Driving while intoxicated or impaired is a serious problem responsible for much property damage and many crashes, injuries and even fatalities each year. You face legal consequences for a DWI, and if you are a driver under the age of 21 you are subject to additional provisions of the law.
New York State enacts strict penalties for underage drivers who violate the Zero Tolerance Law.
What is the Zero Tolerance Law?
Driving while intoxicated or impaired carries severe consequences, including suspension of your license, fines and surcharges, a probationary period and even jail time. However, the law in New York State imposes even stricter penalties on drivers under the age of 21. The reason behind this is to dissuade drinking and driving, since underage drivers are responsible for a disproportionate percentage of DWI fatalities.
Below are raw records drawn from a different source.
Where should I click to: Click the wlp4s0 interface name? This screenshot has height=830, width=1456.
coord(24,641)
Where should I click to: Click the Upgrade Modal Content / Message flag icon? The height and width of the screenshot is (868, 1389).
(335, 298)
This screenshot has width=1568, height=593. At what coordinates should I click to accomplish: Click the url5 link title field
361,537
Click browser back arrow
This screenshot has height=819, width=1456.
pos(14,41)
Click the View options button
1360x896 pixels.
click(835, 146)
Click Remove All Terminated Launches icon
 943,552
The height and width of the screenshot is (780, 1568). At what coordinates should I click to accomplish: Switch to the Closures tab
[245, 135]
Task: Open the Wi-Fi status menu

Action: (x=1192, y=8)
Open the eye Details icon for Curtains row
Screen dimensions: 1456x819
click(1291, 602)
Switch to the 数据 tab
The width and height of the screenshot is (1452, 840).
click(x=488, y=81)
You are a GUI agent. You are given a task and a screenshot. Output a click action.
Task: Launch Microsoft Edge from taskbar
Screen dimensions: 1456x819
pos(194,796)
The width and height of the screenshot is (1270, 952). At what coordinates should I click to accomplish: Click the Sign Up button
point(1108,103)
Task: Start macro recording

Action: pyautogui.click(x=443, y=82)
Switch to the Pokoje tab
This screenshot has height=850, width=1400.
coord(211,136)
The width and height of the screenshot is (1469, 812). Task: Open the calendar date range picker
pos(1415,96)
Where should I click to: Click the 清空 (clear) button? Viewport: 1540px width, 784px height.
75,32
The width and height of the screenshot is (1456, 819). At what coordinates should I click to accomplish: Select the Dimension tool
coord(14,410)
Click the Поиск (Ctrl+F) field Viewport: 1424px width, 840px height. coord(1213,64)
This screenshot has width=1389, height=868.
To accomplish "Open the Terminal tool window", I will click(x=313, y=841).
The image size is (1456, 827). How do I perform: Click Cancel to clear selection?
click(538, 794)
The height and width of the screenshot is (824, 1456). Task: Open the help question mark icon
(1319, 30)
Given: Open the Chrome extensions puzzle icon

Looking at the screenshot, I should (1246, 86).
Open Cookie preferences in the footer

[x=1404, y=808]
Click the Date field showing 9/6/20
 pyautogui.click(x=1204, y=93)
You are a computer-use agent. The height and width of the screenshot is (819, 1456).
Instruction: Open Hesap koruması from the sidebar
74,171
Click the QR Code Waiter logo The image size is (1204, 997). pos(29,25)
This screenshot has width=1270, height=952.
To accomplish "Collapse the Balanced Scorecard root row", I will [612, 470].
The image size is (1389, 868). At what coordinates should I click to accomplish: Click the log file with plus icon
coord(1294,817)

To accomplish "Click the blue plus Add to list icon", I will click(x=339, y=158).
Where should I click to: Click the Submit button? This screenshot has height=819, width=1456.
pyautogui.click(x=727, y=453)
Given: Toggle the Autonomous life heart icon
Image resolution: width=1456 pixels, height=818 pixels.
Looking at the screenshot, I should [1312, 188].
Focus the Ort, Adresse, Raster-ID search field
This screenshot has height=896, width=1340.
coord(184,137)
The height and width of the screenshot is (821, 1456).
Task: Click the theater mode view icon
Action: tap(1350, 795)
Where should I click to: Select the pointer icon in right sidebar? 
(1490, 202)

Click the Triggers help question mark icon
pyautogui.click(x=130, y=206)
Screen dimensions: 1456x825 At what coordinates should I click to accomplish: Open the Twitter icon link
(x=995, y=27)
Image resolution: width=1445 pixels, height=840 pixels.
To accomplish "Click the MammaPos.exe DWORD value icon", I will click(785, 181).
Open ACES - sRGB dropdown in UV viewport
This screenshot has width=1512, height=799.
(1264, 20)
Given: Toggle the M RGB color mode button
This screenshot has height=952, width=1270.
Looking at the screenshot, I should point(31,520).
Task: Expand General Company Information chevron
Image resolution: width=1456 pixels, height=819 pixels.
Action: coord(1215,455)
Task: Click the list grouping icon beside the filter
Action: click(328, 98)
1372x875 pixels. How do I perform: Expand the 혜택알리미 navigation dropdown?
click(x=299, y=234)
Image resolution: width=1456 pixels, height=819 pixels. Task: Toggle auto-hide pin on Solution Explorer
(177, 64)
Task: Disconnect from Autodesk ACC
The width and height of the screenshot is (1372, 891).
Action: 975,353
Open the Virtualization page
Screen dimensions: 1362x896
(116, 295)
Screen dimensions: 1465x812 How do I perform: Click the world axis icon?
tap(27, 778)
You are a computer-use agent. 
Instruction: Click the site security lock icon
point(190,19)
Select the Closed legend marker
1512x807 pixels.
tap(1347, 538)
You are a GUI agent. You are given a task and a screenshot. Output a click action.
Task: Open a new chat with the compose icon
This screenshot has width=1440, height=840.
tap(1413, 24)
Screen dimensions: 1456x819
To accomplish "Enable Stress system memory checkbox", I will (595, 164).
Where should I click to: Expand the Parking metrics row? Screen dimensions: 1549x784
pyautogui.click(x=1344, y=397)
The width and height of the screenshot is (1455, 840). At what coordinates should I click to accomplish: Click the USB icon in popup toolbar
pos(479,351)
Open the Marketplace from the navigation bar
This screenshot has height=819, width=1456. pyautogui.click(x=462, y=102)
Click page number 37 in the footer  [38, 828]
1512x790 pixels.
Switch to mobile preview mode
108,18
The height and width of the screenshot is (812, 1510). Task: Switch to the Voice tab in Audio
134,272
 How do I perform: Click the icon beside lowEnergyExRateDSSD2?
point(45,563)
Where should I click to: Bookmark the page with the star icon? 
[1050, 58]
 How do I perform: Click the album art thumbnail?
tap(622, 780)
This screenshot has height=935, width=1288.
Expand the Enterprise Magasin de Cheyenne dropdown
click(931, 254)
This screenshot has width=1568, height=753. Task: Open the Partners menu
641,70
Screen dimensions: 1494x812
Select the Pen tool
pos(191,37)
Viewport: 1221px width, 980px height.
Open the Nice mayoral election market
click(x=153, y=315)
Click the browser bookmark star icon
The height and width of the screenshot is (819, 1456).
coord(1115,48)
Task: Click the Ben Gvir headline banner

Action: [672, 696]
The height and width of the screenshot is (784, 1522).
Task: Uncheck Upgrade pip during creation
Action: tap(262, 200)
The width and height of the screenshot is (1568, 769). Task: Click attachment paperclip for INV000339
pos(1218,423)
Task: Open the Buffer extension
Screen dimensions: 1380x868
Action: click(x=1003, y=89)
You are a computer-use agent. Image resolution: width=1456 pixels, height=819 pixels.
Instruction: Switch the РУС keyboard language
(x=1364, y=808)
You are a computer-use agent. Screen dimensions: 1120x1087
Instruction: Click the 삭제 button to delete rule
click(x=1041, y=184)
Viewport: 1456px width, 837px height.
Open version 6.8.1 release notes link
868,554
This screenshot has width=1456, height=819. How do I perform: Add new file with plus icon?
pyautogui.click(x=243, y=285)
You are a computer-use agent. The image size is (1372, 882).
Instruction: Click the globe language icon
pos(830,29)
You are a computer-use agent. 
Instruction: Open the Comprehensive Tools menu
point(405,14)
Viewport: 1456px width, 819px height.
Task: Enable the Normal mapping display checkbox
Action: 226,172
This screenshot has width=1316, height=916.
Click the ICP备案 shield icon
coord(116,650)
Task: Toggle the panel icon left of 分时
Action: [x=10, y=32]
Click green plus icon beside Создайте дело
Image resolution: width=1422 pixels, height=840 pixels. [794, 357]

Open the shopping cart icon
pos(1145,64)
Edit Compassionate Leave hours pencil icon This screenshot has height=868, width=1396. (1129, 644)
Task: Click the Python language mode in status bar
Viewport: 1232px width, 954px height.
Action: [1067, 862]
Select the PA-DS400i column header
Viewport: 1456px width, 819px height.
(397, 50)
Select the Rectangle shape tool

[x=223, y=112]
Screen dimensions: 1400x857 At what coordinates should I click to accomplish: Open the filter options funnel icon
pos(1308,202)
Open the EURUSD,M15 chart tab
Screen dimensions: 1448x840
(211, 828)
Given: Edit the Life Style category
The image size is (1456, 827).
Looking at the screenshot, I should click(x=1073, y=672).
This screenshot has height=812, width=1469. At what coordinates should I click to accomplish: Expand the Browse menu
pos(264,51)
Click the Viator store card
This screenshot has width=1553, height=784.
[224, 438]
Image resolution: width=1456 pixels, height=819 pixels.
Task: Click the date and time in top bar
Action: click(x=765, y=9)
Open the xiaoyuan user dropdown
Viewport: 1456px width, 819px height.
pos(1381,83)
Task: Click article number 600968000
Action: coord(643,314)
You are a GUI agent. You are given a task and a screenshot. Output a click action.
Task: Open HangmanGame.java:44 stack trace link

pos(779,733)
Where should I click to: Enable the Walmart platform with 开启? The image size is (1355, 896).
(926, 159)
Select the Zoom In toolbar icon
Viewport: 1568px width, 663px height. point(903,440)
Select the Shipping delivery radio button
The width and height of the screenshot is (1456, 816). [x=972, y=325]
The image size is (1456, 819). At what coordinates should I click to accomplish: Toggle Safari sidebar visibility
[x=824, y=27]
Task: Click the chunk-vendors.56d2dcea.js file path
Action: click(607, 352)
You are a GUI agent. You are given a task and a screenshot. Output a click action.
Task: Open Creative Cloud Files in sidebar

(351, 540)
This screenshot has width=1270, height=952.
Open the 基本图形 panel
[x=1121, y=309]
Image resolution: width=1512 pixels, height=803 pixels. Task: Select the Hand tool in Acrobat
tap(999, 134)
The Zero Tolerance law makes it illegal for a driver under the age of 21 to consume any alcohol prior to taking the wheel of a vehicle. Rather than the standard 0.08% Blood Alcohol Content (BAC) limit that applies to those over the age of 21, underage drivers who drive with a 0.02% to 0.07% BAC violate the Zero Tolerance Law. This means that if you are driving with any measurable BAC, you must go to a DMV hearing. A finding of a first violation suspends your license for 6 months and you must later pay a suspension termination fee and civil penalty to reinstate your license.
Can colleges impose other punishments?
In addition to criminal penalties, there is a good chance of additional disciplinary action from your college, including things like:
- Suspension or expulsion from the university
- Losing your merit money, grants or scholarship
- Forfeiting your spot on a varsity team
- Losing your position on a student organization, club, or ROTC
If you are a high school student with a DWI on your record, you may need to disclose this criminal conviction when applying to college.